Operazione della Guardia di Finanza di Chieti: un 33enne di Poggiofiorito arrestato mentre vendeva cocaina dalla propria abitazione

POGGIOFIORITO – Nonostante fosse sottoposto agli arresti domiciliari con l’applicazione del braccialetto elettronico, continuava a spacciare droga direttamente dalla propria abitazione. È finito così in carcere un trentatreenne di Poggiofiorito, già noto alle forze dell’ordine, arrestato dalla Guardia di Finanza del Comando Provinciale di Chieti al termine di un’attività di controllo e monitoraggio mirata.

L’uomo era stato posto quattro mesi fa agli arresti domiciliari proprio per reati legati allo spaccio di sostanze stupefacenti. I militari della Tenenza di Ortona, coordinati dal tenente Giancarlo Passeri, avevano però avviato da giorni un’attenta attività di osservazione, nel corso della quale era già stata documentata una prima cessione di droga: otto dosi di cocaina per un totale di 4,30 grammi.

L’intervento decisivo è scattato dopo l’accertamento di un’ulteriore vendita. I finanzieri hanno fermato il presunto acquirente, trovato in possesso di una dose di cocaina appena acquistata. A quel punto è scattata la perquisizione domiciliare dell’arrestato: all’interno della camera da letto, nascosto dietro un termosifone, è stato rinvenuto un calzino contenente 40,50 grammi di cocaina. Nel corso delle successive ricerche sono stati sequestrati anche 1.590 euro in contanti, ritenuti provento dell’attività di spaccio, oltre a materiale per il confezionamento delle dosi, un bilancino di precisione e due smartphone.

Alla luce degli elementi raccolti, il trentatreenne è stato arrestato con l’accusa di spaccio di sostanze stupefacenti, aggravata dal fatto di aver commesso il reato durante l’esecuzione di una misura restrittiva, e condotto presso la casa circondariale di Chieti.

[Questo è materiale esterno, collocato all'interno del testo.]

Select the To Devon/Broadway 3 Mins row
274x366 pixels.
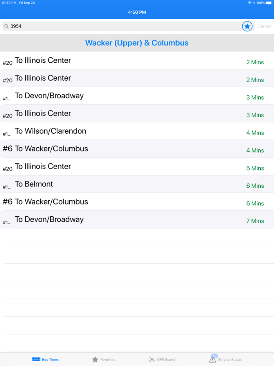click(137, 96)
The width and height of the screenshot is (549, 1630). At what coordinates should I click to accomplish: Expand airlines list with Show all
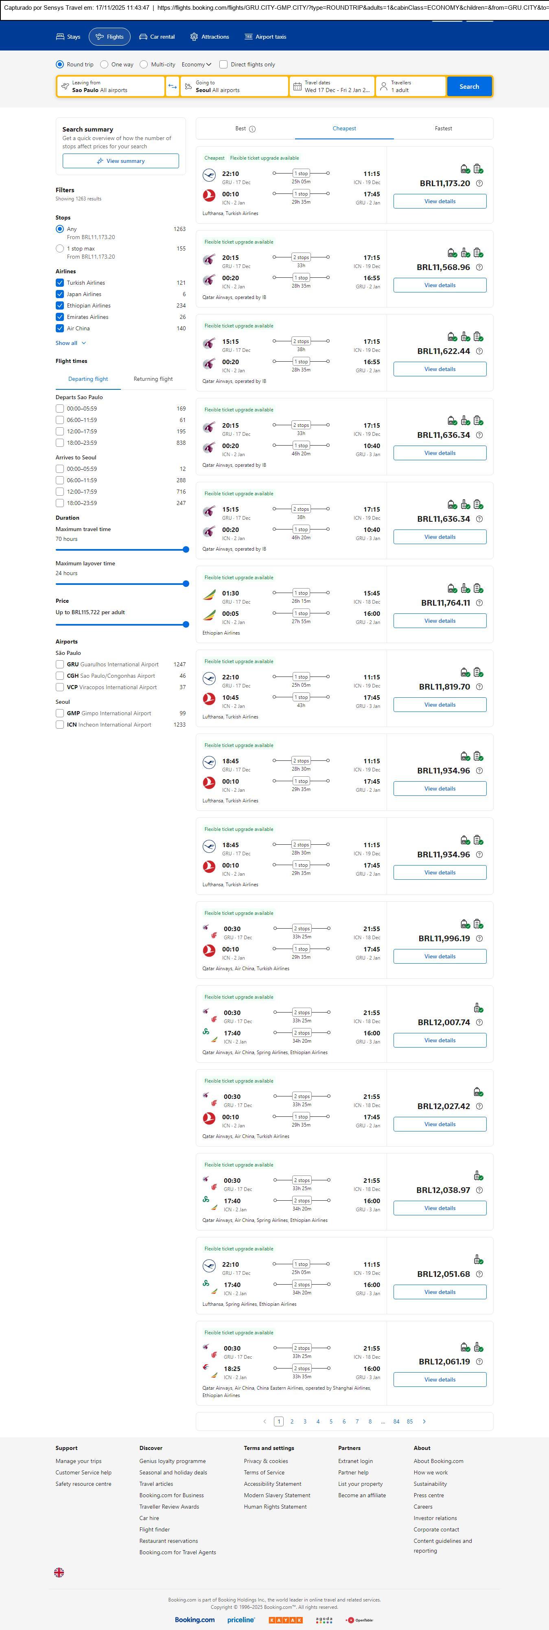coord(70,343)

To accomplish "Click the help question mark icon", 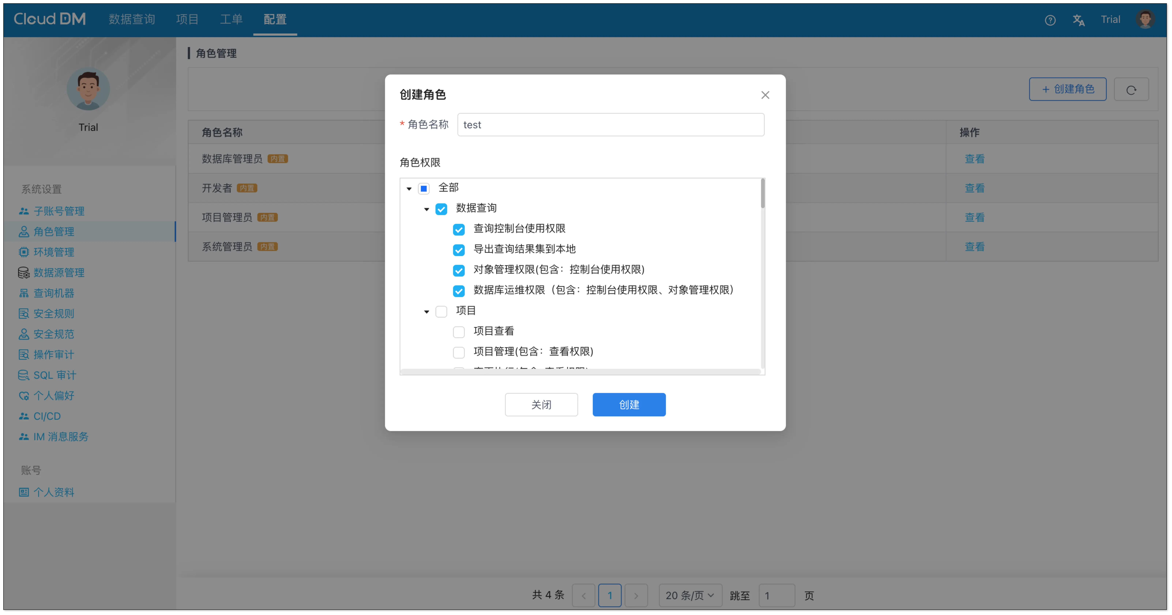I will point(1050,20).
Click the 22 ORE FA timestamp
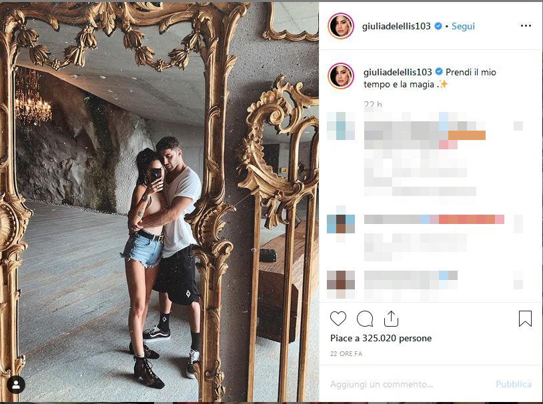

L’operazione rientra nell’ambito dei controlli ordinari disposti dal Comando Provinciale della Guardia di Finanza di Chieti per la prevenzione e repressione dello spaccio e del consumo di droga, controlli che vengono intensificati nel periodo delle festività natalizie, quando – sottolineano le Fiamme Gialle – la domanda di sostanze stupefacenti tende ad aumentare.